+++ EXTRACTED MATERIAL +++

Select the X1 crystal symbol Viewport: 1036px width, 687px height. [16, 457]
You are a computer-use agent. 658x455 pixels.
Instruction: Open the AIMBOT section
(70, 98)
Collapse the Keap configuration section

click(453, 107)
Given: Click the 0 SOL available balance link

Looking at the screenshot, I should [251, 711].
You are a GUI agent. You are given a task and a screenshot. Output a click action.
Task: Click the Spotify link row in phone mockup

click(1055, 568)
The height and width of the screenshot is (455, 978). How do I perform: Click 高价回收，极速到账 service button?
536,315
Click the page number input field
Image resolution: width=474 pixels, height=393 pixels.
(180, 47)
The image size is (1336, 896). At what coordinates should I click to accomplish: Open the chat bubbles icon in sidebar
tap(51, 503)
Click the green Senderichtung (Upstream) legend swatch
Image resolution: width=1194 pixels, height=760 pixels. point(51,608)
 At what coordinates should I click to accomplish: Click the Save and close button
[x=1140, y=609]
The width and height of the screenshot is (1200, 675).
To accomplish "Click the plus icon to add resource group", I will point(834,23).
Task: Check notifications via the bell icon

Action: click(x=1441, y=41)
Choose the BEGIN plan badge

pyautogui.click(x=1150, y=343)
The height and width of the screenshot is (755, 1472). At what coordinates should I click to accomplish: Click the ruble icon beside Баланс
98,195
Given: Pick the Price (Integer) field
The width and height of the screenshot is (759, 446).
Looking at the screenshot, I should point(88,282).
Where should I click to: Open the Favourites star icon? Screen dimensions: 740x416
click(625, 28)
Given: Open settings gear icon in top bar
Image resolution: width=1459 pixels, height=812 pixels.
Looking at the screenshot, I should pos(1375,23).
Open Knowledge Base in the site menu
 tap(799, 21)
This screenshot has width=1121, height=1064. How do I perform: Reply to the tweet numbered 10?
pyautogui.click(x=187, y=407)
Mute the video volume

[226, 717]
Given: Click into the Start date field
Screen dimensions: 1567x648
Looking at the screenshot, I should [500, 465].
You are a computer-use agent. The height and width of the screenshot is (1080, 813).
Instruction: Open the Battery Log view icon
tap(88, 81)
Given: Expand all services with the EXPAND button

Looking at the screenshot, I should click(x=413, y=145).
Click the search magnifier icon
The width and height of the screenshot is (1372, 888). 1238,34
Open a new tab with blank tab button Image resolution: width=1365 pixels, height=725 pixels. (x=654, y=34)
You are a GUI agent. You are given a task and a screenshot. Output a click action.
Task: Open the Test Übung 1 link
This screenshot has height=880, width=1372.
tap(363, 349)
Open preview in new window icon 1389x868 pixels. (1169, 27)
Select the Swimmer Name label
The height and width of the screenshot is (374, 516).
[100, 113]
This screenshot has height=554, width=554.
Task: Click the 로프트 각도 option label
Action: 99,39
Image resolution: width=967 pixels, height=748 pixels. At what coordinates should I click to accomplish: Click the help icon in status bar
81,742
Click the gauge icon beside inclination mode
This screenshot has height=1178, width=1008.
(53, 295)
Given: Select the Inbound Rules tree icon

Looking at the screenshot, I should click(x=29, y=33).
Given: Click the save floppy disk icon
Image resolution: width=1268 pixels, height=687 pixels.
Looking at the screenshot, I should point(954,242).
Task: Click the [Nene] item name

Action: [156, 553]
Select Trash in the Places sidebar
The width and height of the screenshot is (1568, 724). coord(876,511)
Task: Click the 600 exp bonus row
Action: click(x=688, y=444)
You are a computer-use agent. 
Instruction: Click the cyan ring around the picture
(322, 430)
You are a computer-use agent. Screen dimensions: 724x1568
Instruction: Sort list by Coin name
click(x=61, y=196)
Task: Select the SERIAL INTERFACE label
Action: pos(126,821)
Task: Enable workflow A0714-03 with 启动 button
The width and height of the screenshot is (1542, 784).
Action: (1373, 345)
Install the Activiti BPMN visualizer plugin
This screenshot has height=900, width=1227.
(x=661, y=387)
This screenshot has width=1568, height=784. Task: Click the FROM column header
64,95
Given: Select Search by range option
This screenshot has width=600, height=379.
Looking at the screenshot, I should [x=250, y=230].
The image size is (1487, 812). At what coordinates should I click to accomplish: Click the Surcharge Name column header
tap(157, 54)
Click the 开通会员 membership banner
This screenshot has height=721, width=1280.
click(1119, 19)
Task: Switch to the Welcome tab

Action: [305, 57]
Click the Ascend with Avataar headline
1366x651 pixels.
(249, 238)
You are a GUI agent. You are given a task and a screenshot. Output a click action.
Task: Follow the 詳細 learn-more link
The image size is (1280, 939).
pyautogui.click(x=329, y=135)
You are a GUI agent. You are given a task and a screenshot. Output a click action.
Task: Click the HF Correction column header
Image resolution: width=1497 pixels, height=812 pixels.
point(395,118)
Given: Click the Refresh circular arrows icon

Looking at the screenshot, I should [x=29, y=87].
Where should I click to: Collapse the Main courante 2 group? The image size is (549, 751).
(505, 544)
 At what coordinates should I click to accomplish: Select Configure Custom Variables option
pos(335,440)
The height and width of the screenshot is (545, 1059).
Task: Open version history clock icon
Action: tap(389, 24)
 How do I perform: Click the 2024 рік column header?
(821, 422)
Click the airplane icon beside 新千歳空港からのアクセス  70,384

+++

§ WHAT TO PRODUCE
Each line from the start of the listing through the line with "Click the page number input field" is to be restated verbatim, both ends included.

§ ANSWER TO THIS TASK
Select the X1 crystal symbol Viewport: 1036px width, 687px height. [16, 457]
You are a computer-use agent. 658x455 pixels.
Instruction: Open the AIMBOT section
(70, 98)
Collapse the Keap configuration section

click(453, 107)
Given: Click the 0 SOL available balance link

Looking at the screenshot, I should [251, 711].
You are a GUI agent. You are given a task and a screenshot. Output a click action.
Task: Click the Spotify link row in phone mockup

click(1055, 568)
The height and width of the screenshot is (455, 978). How do I perform: Click 高价回收，极速到账 service button?
536,315
Click the page number input field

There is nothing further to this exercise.